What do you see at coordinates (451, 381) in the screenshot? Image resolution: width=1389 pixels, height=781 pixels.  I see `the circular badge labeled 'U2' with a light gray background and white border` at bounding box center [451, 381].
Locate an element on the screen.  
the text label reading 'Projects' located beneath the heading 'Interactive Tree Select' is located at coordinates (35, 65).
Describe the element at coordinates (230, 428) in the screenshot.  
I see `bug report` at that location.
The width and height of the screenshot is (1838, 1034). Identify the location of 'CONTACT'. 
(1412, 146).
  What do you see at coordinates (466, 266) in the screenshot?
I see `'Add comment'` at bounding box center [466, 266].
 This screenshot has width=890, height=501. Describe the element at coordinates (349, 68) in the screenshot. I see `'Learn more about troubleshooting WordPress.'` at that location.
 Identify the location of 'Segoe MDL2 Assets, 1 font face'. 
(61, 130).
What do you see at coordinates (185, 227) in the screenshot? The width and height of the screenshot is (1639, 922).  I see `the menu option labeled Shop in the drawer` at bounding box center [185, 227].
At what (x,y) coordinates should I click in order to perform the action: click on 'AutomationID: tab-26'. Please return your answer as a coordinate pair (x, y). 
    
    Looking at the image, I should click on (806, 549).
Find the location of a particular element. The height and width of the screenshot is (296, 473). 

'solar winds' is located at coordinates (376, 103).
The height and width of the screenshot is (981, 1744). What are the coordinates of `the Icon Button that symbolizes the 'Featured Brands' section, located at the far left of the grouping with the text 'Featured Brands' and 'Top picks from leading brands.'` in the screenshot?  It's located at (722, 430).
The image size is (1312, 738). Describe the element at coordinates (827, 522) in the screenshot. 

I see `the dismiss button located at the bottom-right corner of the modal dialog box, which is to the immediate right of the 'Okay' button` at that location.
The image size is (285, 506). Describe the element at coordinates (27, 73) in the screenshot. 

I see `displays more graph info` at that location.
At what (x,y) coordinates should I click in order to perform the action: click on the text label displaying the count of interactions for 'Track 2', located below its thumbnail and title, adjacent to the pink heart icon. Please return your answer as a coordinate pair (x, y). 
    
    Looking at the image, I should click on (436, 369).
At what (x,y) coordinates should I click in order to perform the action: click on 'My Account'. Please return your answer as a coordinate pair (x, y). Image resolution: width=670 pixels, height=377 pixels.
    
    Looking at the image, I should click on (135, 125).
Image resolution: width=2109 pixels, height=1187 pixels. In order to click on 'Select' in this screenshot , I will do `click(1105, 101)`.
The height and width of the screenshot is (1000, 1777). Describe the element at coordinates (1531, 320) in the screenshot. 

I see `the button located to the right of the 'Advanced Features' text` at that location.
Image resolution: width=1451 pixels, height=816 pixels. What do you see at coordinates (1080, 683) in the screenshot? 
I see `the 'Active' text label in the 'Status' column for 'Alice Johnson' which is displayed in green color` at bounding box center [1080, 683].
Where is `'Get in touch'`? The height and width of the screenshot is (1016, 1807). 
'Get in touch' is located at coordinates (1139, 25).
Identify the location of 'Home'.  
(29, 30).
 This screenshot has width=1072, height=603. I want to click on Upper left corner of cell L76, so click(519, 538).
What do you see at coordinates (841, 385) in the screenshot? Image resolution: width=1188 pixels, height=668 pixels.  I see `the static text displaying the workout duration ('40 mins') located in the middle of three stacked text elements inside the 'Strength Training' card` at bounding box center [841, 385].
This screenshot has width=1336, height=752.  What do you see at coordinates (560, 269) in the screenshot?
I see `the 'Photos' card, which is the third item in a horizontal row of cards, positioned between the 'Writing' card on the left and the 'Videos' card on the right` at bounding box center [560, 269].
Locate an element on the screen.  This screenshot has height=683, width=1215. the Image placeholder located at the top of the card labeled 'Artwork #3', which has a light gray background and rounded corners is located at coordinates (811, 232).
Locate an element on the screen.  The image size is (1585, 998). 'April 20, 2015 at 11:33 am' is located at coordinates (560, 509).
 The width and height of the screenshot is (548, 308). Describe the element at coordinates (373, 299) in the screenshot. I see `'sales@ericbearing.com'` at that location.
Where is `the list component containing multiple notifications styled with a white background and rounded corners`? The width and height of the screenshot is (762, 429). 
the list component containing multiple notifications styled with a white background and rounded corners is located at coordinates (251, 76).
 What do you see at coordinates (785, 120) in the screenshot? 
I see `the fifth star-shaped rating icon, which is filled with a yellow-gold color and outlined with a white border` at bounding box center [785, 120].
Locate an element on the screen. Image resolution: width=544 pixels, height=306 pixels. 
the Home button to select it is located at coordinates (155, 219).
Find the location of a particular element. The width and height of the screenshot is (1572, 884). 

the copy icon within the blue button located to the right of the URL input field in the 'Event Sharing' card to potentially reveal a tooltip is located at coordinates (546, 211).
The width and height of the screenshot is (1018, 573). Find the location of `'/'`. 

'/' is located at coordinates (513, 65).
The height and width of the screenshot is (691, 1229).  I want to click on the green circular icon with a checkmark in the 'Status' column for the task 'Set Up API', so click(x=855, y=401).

What the task asks
Format the records from the line containing "Image resolution: width=1451" through the line containing "center [560, 269]." as a numbered list, leaving out any blank lines.

Exercise response
1. Image resolution: width=1451 pixels, height=816 pixels. What do you see at coordinates (1080, 683) in the screenshot? 
2. I see `the 'Active' text label in the 'Status' column for 'Alice Johnson' which is displayed in green color` at bounding box center [1080, 683].
3. Where is `'Get in touch'`? The height and width of the screenshot is (1016, 1807). 
4. 'Get in touch' is located at coordinates (1139, 25).
5. Identify the location of 'Home'.  
6. (29, 30).
7.  This screenshot has width=1072, height=603. I want to click on Upper left corner of cell L76, so click(519, 538).
8. What do you see at coordinates (841, 385) in the screenshot? Image resolution: width=1188 pixels, height=668 pixels.  I see `the static text displaying the workout duration ('40 mins') located in the middle of three stacked text elements inside the 'Strength Training' card` at bounding box center [841, 385].
9. This screenshot has width=1336, height=752.  What do you see at coordinates (560, 269) in the screenshot?
10. I see `the 'Photos' card, which is the third item in a horizontal row of cards, positioned between the 'Writing' card on the left and the 'Videos' card on the right` at bounding box center [560, 269].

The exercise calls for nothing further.